◆ Письменное задание 1
Представьте записи от строки с «You are a computer-use agent. Screen dimensions: 1568x443» до строки с «pyautogui.click(x=554, y=66)» включительно в виде таблицы Markdown со столбцами «№» и «Строка», опустив пустые строки.

◆ Текст для чтения
* * * * * * * * *
Я бы эти две тенденции охарактеризовал следующим образом. Первую тенденцию я бы символически назвал синдромом Лотовой жены. Это «взгляд назад». А всякий взгляд назад, как мы это видим по библейскому сказанию, ведет к окаменению. Это и случилось с одной частью эмиграции. Среди нее были яркие люди, были, несомненно, искренние христиане, но, попав в эмиграцию, они стали смотреть не вперед, а назад, пережив изгнанничество как конец пути, как ностальгию по прошлому. Это течение возглавил престарелый, в свое время выдающийся русский иерарх – митрополит Антоний (Храповицкий). Но он и его окружение все еще продолжали мыслить церковь только в союзе с рухнувшим государством, то есть мечтали о восстановлении государства в его прежних формах, мечтали, что монархия продлится и останется непременным условием существования церкви, в союзе не просто с монархическим строем – большая часть эмиграции была не против вообще монархии – но именно с династией Романовых.

В этом «взгляде назад» был отказ от суда истории как раз над монархией, во всяком случае, над определенной династией от суда над в свое время слишком большим подчинением церкви и церковных органов государству. Но, может быть, в еще большей степени это был отказ вообще от самой истории. История же неумолимо идет вперед, у нее свои непреложные законы.

Принять крушение государства, крушение династии, которая еще недавно праздновала свое 300-летие, было настолько психологически трудно, что в Софии еще в 1926 г. архиепископ Серафим (Соболев) продолжал служить молебны о как бы живом государе! Какой образный отказ от непреложного факта гибели царской семьи, какая невозможность отказаться от факта, что нет государя! И это – к ужасу многих людей, в частности такого выдающегося богослова, как Николай Глубоковский. Неприятие истории может вылиться в мифическое восстановление ушедшего времени или в полное отрицание исторического времени, в чувство, что пришел конец всего, что с крушением династии и православного государства всемирная история заканчивается.
* * * * * * * * *
◆ Перечень записей
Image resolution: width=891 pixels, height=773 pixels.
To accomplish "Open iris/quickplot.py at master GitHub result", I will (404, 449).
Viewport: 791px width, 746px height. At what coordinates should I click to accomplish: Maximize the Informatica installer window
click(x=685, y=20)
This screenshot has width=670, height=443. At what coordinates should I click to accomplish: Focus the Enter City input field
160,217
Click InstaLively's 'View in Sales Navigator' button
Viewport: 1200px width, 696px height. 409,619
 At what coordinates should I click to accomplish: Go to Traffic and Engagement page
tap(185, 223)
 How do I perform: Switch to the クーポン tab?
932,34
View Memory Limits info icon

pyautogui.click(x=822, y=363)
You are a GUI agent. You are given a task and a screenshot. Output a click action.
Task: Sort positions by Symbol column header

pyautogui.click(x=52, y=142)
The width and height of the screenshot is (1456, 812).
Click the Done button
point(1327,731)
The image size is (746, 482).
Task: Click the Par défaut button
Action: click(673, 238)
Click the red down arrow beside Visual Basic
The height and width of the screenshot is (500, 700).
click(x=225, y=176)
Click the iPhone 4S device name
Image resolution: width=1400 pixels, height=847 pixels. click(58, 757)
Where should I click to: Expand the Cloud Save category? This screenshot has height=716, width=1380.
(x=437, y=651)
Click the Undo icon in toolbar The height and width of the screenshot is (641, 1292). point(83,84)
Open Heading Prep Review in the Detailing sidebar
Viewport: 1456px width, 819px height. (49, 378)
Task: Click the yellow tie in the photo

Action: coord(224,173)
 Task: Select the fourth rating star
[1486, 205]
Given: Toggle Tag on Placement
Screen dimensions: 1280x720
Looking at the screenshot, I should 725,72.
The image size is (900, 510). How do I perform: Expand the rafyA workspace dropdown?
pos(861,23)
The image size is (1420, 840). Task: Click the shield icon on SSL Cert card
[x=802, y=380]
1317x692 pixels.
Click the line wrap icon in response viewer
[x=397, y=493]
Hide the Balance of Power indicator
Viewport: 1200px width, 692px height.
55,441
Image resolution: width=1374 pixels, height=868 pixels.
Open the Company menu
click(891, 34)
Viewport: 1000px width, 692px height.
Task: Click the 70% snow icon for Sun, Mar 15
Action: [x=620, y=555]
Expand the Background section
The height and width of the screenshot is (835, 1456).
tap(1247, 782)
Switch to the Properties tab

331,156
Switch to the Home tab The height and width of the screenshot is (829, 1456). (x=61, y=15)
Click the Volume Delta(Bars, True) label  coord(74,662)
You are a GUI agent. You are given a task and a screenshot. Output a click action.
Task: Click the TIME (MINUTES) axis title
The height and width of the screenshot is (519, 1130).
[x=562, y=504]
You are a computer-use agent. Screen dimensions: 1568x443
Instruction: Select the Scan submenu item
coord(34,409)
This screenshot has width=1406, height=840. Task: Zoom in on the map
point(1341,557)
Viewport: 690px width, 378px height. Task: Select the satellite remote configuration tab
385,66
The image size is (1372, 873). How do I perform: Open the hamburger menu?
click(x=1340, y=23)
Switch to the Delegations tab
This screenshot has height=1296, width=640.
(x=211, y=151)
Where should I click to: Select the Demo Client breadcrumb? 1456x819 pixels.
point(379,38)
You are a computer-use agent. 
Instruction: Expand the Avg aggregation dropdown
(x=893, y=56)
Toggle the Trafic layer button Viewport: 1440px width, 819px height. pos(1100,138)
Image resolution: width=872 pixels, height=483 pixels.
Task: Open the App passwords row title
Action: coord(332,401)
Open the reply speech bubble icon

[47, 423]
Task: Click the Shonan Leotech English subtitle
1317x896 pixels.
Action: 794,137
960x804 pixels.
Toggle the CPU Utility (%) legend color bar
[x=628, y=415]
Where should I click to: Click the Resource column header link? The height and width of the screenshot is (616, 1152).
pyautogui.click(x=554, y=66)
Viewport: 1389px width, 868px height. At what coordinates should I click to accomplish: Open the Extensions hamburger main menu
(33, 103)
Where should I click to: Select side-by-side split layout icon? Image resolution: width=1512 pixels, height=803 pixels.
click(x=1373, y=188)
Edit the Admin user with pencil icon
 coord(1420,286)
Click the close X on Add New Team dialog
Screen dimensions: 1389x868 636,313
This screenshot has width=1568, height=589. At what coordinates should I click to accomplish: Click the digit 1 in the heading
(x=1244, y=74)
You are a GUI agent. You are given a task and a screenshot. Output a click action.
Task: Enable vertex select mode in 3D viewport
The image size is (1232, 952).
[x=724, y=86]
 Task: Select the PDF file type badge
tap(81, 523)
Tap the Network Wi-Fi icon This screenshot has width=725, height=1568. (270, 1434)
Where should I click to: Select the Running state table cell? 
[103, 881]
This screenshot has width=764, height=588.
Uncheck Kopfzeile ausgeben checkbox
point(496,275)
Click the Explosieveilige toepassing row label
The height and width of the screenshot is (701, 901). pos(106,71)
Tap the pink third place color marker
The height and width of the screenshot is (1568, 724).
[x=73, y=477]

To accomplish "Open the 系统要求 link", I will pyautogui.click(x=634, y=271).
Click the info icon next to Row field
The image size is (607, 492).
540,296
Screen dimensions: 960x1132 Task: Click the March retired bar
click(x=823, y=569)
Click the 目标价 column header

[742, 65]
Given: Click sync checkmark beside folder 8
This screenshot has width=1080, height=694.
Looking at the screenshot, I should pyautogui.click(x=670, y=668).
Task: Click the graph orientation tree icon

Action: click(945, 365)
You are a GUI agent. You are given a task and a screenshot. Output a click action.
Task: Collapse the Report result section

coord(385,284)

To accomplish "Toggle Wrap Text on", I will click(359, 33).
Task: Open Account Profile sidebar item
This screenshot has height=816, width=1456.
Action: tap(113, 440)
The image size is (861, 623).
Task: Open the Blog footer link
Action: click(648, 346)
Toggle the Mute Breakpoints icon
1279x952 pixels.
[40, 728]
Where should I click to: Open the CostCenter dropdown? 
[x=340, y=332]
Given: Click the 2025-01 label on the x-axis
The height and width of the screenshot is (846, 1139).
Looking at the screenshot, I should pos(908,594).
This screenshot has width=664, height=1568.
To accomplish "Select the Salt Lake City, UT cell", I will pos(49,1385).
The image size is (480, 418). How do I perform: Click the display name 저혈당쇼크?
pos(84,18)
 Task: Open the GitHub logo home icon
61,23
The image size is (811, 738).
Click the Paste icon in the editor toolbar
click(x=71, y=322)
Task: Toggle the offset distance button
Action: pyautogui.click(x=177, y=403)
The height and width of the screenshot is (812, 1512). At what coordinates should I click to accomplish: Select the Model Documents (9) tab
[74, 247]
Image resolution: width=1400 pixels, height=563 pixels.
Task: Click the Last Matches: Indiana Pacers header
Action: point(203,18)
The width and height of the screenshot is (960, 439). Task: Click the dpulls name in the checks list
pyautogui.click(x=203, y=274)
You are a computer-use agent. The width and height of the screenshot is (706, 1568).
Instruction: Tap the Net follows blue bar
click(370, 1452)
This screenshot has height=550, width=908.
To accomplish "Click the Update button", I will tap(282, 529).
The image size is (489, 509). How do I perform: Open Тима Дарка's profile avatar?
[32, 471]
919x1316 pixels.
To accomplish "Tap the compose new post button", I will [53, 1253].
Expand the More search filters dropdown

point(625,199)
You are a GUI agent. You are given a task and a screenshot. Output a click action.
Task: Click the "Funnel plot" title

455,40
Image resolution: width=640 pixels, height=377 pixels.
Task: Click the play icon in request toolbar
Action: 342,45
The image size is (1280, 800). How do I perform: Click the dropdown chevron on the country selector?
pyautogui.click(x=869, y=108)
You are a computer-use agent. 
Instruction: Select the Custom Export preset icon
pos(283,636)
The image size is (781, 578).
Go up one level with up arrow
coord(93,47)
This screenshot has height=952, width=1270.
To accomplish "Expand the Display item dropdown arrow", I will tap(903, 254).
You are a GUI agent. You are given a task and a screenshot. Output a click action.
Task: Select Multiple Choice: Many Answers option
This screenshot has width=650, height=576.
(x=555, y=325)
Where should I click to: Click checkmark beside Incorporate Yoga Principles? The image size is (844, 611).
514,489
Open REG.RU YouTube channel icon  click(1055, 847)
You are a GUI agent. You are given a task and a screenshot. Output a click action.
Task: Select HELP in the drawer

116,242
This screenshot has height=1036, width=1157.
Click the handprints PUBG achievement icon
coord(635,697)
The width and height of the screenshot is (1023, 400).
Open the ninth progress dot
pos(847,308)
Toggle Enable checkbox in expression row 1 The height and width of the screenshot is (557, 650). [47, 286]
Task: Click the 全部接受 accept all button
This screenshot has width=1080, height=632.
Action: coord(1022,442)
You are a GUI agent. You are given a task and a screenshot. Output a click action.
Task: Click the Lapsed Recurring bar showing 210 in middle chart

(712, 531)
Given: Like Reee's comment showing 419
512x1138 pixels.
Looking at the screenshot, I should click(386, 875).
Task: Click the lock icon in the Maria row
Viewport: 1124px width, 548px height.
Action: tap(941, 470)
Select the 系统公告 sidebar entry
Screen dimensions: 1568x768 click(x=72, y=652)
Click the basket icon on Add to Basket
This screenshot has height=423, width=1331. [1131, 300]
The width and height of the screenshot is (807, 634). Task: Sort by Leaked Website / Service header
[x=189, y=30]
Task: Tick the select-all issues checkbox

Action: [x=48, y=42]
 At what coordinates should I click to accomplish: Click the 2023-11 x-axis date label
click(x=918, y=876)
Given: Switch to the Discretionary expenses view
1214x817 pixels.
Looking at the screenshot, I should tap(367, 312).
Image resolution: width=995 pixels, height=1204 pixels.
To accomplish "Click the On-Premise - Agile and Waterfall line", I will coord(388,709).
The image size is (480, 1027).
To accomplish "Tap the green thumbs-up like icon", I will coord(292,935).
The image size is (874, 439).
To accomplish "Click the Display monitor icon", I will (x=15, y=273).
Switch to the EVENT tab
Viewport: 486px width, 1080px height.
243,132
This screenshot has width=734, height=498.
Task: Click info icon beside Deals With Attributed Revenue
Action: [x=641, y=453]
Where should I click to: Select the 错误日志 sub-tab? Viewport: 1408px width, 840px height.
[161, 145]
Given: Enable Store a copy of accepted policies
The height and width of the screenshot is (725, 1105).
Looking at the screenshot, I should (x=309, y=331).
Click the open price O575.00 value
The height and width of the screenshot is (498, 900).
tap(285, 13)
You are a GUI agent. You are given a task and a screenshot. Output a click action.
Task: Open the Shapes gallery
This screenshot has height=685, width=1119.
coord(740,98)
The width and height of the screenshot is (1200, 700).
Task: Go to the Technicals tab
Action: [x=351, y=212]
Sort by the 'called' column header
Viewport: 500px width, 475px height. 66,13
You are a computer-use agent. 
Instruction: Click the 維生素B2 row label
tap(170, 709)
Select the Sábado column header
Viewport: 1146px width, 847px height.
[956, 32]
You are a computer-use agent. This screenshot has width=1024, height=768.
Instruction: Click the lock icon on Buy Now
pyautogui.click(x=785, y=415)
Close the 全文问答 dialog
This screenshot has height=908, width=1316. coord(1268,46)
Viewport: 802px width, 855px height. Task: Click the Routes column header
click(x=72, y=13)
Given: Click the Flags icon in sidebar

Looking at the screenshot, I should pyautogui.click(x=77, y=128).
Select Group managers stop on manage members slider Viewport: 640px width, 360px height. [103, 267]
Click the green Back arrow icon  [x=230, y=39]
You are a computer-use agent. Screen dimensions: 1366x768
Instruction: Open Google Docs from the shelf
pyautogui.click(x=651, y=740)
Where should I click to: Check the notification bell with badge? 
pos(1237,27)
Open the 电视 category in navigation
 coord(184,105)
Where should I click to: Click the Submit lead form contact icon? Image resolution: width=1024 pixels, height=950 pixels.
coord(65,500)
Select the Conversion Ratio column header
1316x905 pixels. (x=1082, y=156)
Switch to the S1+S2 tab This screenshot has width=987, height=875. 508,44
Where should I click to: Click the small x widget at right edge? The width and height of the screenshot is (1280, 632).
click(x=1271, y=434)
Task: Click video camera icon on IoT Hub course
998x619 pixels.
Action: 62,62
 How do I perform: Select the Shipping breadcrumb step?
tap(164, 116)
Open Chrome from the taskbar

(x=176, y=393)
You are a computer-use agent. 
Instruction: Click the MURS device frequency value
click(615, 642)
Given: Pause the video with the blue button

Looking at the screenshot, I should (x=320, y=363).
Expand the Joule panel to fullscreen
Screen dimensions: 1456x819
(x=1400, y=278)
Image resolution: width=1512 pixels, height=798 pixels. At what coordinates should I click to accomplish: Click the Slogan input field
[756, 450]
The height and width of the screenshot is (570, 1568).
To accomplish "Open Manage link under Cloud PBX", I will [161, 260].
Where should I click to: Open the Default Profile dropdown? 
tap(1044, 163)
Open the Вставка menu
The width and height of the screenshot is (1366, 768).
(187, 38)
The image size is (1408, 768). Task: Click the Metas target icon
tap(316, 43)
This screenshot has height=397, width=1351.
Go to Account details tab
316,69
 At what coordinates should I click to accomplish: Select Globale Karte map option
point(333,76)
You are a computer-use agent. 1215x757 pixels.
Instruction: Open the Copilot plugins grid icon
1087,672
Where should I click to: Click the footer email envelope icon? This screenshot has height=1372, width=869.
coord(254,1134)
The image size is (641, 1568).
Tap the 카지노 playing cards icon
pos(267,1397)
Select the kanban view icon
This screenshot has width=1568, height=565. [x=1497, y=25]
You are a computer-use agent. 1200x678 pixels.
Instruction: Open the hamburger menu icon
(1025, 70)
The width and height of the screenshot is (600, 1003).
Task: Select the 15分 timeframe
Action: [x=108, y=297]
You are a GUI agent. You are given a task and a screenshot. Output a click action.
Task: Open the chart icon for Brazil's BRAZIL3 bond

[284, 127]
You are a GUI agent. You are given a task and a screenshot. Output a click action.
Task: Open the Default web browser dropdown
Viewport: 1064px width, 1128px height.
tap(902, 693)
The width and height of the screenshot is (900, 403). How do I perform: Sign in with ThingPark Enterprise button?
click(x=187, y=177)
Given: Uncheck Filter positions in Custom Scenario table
* * * * * * * * *
◆ Письменное задание 2
Перечислите всех церковных иерархов и богословов, которые упомянуты по имени в тексте об эмиграции.

◆ Полный ответ 1
| № | Строка |
|---|---|
| 1 | You are a computer-use agent. Screen dimensions: 1568x443 |
| 2 | Instruction: Select the Scan submenu item |
| 3 | coord(34,409) |
| 4 | This screenshot has width=1406, height=840. Task: Zoom in on the map |
| 5 | point(1341,557) |
| 6 | Viewport: 690px width, 378px height. Task: Select the satellite remote configuration tab |
| 7 | 385,66 |
| 8 | The image size is (1372, 873). How do I perform: Open the hamburger menu? |
| 9 | click(x=1340, y=23) |
| 10 | Switch to the Delegations tab |
| 11 | This screenshot has height=1296, width=640. |
| 12 | (x=211, y=151) |
| 13 | Where should I click to: Select the Demo Client breadcrumb? 1456x819 pixels. |
| 14 | point(379,38) |
| 15 | You are a computer-use agent.  |
| 16 | Instruction: Expand the Avg aggregation dropdown |
| 17 | (x=893, y=56) |
| 18 | Toggle the Trafic layer button Viewport: 1440px width, 819px height. pos(1100,138) |
| 19 | Image resolution: width=872 pixels, height=483 pixels. |
| 20 | Task: Open the App passwords row title |
| 21 | Action: coord(332,401) |
| 22 | Open the reply speech bubble icon |
| 23 | [47, 423] |
| 24 | Task: Click the Shonan Leotech English subtitle |
| 25 | 1317x896 pixels. |
| 26 | Action: 794,137 |
| 27 | 960x804 pixels. |
| 28 | Toggle the CPU Utility (%) legend color bar |
| 29 | [x=628, y=415] |
| 30 | Where should I click to: Click the Resource column header link? The height and width of the screenshot is (616, 1152). |
| 31 | pyautogui.click(x=554, y=66) |

◆ Полный ответ 2
- митрополит Антоний (Храповицкий)
- архиепископ Серафим (Соболев)
- Николай Глубоковский